Your objective: Please repeat every entry, keeping each one exactly the same.

[[ Available records open ]]

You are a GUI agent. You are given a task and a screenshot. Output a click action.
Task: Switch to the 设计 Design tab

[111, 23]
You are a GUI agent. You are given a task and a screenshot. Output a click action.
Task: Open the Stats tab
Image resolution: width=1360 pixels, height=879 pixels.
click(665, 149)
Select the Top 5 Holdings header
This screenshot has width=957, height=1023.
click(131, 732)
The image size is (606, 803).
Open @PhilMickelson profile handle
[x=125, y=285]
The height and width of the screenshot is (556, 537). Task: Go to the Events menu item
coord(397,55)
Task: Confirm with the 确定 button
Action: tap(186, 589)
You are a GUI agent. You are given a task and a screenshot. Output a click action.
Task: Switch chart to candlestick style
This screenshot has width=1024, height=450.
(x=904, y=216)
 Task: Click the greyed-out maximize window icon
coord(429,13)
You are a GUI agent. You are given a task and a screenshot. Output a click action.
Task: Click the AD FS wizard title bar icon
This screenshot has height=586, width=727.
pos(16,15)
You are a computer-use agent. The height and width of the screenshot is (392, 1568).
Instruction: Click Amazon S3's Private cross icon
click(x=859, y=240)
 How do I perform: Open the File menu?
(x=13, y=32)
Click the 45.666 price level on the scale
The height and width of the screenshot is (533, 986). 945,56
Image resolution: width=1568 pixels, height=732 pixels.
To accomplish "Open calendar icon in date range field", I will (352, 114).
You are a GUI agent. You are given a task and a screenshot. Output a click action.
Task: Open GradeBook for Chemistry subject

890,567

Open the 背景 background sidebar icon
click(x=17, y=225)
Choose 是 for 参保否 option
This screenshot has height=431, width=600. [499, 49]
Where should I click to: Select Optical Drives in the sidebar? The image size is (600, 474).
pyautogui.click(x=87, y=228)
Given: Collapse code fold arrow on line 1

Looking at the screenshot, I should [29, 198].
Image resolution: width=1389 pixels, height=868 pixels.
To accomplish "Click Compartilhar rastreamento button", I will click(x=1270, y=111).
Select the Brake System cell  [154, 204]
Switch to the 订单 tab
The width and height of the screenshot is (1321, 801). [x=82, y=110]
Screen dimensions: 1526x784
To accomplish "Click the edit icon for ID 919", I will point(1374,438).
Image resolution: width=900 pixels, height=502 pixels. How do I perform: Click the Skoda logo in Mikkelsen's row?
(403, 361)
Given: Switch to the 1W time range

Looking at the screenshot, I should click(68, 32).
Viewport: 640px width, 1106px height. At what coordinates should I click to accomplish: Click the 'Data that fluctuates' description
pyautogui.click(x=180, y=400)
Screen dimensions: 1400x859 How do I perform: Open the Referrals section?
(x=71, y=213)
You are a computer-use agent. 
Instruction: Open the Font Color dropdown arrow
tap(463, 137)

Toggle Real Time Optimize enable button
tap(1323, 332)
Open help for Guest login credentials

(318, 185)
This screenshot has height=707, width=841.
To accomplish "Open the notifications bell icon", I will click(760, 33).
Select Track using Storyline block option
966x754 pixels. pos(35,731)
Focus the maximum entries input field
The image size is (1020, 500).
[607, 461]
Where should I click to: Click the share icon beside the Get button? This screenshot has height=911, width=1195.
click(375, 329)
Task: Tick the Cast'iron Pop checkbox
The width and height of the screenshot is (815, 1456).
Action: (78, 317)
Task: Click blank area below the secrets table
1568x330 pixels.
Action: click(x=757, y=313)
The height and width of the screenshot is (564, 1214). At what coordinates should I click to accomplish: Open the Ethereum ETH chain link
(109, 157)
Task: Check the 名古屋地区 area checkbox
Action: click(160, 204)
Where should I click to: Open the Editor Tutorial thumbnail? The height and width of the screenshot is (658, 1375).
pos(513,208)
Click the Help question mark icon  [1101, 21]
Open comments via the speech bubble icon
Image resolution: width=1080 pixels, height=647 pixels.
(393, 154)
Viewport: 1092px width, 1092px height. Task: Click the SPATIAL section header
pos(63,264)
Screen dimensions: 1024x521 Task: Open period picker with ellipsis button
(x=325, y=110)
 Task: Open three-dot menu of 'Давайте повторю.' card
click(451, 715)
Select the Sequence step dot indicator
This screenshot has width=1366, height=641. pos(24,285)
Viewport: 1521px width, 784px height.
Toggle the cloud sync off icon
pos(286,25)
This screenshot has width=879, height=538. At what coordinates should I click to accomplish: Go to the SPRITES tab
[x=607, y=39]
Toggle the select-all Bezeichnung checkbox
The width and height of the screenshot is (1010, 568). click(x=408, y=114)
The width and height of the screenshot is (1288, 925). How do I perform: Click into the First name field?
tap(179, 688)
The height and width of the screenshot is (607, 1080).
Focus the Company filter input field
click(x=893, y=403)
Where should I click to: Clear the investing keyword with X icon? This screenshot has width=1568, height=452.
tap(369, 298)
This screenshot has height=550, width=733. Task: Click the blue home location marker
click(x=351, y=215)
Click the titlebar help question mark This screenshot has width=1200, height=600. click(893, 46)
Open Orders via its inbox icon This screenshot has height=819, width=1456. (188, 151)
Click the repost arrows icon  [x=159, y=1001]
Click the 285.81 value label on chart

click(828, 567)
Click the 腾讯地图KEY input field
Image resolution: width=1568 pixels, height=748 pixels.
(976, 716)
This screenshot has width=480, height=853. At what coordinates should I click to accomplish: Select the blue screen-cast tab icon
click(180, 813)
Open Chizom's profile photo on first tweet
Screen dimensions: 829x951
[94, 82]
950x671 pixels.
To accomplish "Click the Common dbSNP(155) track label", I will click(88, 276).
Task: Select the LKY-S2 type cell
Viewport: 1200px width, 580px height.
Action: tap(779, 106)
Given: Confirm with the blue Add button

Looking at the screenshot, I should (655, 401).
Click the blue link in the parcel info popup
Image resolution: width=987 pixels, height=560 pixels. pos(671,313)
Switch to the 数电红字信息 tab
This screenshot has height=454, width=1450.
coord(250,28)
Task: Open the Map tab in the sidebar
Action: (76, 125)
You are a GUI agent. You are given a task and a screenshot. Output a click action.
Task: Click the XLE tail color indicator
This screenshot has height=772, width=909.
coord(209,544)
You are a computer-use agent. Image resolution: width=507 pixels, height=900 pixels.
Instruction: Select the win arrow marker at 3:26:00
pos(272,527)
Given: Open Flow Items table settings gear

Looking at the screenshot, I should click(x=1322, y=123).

[[ Available records closed ]]

Result:
You are a GUI agent. You are given a task and a screenshot. Output a click action.
Task: Switch to the 设计 Design tab

[111, 23]
You are a GUI agent. You are given a task and a screenshot. Output a click action.
Task: Open the Stats tab
Image resolution: width=1360 pixels, height=879 pixels.
click(665, 149)
Select the Top 5 Holdings header
This screenshot has width=957, height=1023.
click(131, 732)
The image size is (606, 803).
Open @PhilMickelson profile handle
[x=125, y=285]
The height and width of the screenshot is (556, 537). Task: Go to the Events menu item
coord(397,55)
Task: Confirm with the 确定 button
Action: tap(186, 589)
You are a GUI agent. You are given a task and a screenshot. Output a click action.
Task: Switch chart to candlestick style
This screenshot has width=1024, height=450.
(x=904, y=216)
 Task: Click the greyed-out maximize window icon
coord(429,13)
You are a GUI agent. You are given a task and a screenshot. Output a click action.
Task: Click the AD FS wizard title bar icon
This screenshot has height=586, width=727.
pos(16,15)
You are a computer-use agent. The height and width of the screenshot is (392, 1568).
Instruction: Click Amazon S3's Private cross icon
click(x=859, y=240)
 How do I perform: Open the File menu?
(x=13, y=32)
Click the 45.666 price level on the scale
The height and width of the screenshot is (533, 986). 945,56
Image resolution: width=1568 pixels, height=732 pixels.
To accomplish "Open calendar icon in date range field", I will (352, 114).
You are a GUI agent. You are given a task and a screenshot. Output a click action.
Task: Open GradeBook for Chemistry subject

890,567

Open the 背景 background sidebar icon
click(x=17, y=225)
Choose 是 for 参保否 option
This screenshot has height=431, width=600. [499, 49]
Where should I click to: Select Optical Drives in the sidebar? The image size is (600, 474).
pyautogui.click(x=87, y=228)
Given: Collapse code fold arrow on line 1

Looking at the screenshot, I should [29, 198].
Image resolution: width=1389 pixels, height=868 pixels.
To accomplish "Click Compartilhar rastreamento button", I will click(x=1270, y=111).
Select the Brake System cell  [154, 204]
Switch to the 订单 tab
The width and height of the screenshot is (1321, 801). [x=82, y=110]
Screen dimensions: 1526x784
To accomplish "Click the edit icon for ID 919", I will point(1374,438).
Image resolution: width=900 pixels, height=502 pixels. How do I perform: Click the Skoda logo in Mikkelsen's row?
(403, 361)
Given: Switch to the 1W time range

Looking at the screenshot, I should click(68, 32).
Viewport: 640px width, 1106px height. At what coordinates should I click to accomplish: Click the 'Data that fluctuates' description
pyautogui.click(x=180, y=400)
Screen dimensions: 1400x859 How do I perform: Open the Referrals section?
(x=71, y=213)
You are a computer-use agent. 
Instruction: Open the Font Color dropdown arrow
tap(463, 137)

Toggle Real Time Optimize enable button
tap(1323, 332)
Open help for Guest login credentials

(318, 185)
This screenshot has height=707, width=841.
To accomplish "Open the notifications bell icon", I will click(760, 33).
Select Track using Storyline block option
966x754 pixels. pos(35,731)
Focus the maximum entries input field
The image size is (1020, 500).
[607, 461]
Where should I click to: Click the share icon beside the Get button? This screenshot has height=911, width=1195.
click(375, 329)
Task: Tick the Cast'iron Pop checkbox
The width and height of the screenshot is (815, 1456).
Action: (78, 317)
Task: Click blank area below the secrets table
1568x330 pixels.
Action: click(x=757, y=313)
The height and width of the screenshot is (564, 1214). At what coordinates should I click to accomplish: Open the Ethereum ETH chain link
(109, 157)
Task: Check the 名古屋地区 area checkbox
Action: click(160, 204)
Where should I click to: Open the Editor Tutorial thumbnail? The height and width of the screenshot is (658, 1375).
pos(513,208)
Click the Help question mark icon  [1101, 21]
Open comments via the speech bubble icon
Image resolution: width=1080 pixels, height=647 pixels.
(393, 154)
Viewport: 1092px width, 1092px height. Task: Click the SPATIAL section header
pos(63,264)
Screen dimensions: 1024x521 Task: Open period picker with ellipsis button
(x=325, y=110)
 Task: Open three-dot menu of 'Давайте повторю.' card
click(451, 715)
Select the Sequence step dot indicator
This screenshot has width=1366, height=641. pos(24,285)
Viewport: 1521px width, 784px height.
Toggle the cloud sync off icon
pos(286,25)
This screenshot has width=879, height=538. At what coordinates should I click to accomplish: Go to the SPRITES tab
[x=607, y=39]
Toggle the select-all Bezeichnung checkbox
The width and height of the screenshot is (1010, 568). click(x=408, y=114)
The width and height of the screenshot is (1288, 925). How do I perform: Click into the First name field?
tap(179, 688)
The height and width of the screenshot is (607, 1080).
Focus the Company filter input field
click(x=893, y=403)
Where should I click to: Clear the investing keyword with X icon? This screenshot has width=1568, height=452.
tap(369, 298)
This screenshot has height=550, width=733. Task: Click the blue home location marker
click(x=351, y=215)
Click the titlebar help question mark This screenshot has width=1200, height=600. click(893, 46)
Open Orders via its inbox icon This screenshot has height=819, width=1456. (188, 151)
Click the repost arrows icon  [x=159, y=1001]
Click the 285.81 value label on chart

click(828, 567)
Click the 腾讯地图KEY input field
Image resolution: width=1568 pixels, height=748 pixels.
(976, 716)
This screenshot has width=480, height=853. At what coordinates should I click to accomplish: Select the blue screen-cast tab icon
click(180, 813)
Open Chizom's profile photo on first tweet
Screen dimensions: 829x951
[94, 82]
950x671 pixels.
To accomplish "Click the Common dbSNP(155) track label", I will click(88, 276).
Task: Select the LKY-S2 type cell
Viewport: 1200px width, 580px height.
Action: tap(779, 106)
Given: Confirm with the blue Add button

Looking at the screenshot, I should (655, 401).
Click the blue link in the parcel info popup
Image resolution: width=987 pixels, height=560 pixels. pos(671,313)
Switch to the 数电红字信息 tab
This screenshot has height=454, width=1450.
coord(250,28)
Task: Open the Map tab in the sidebar
Action: (76, 125)
You are a GUI agent. You are given a task and a screenshot. Output a click action.
Task: Click the XLE tail color indicator
This screenshot has height=772, width=909.
coord(209,544)
You are a computer-use agent. Image resolution: width=507 pixels, height=900 pixels.
Instruction: Select the win arrow marker at 3:26:00
pos(272,527)
Given: Open Flow Items table settings gear

Looking at the screenshot, I should click(x=1322, y=123).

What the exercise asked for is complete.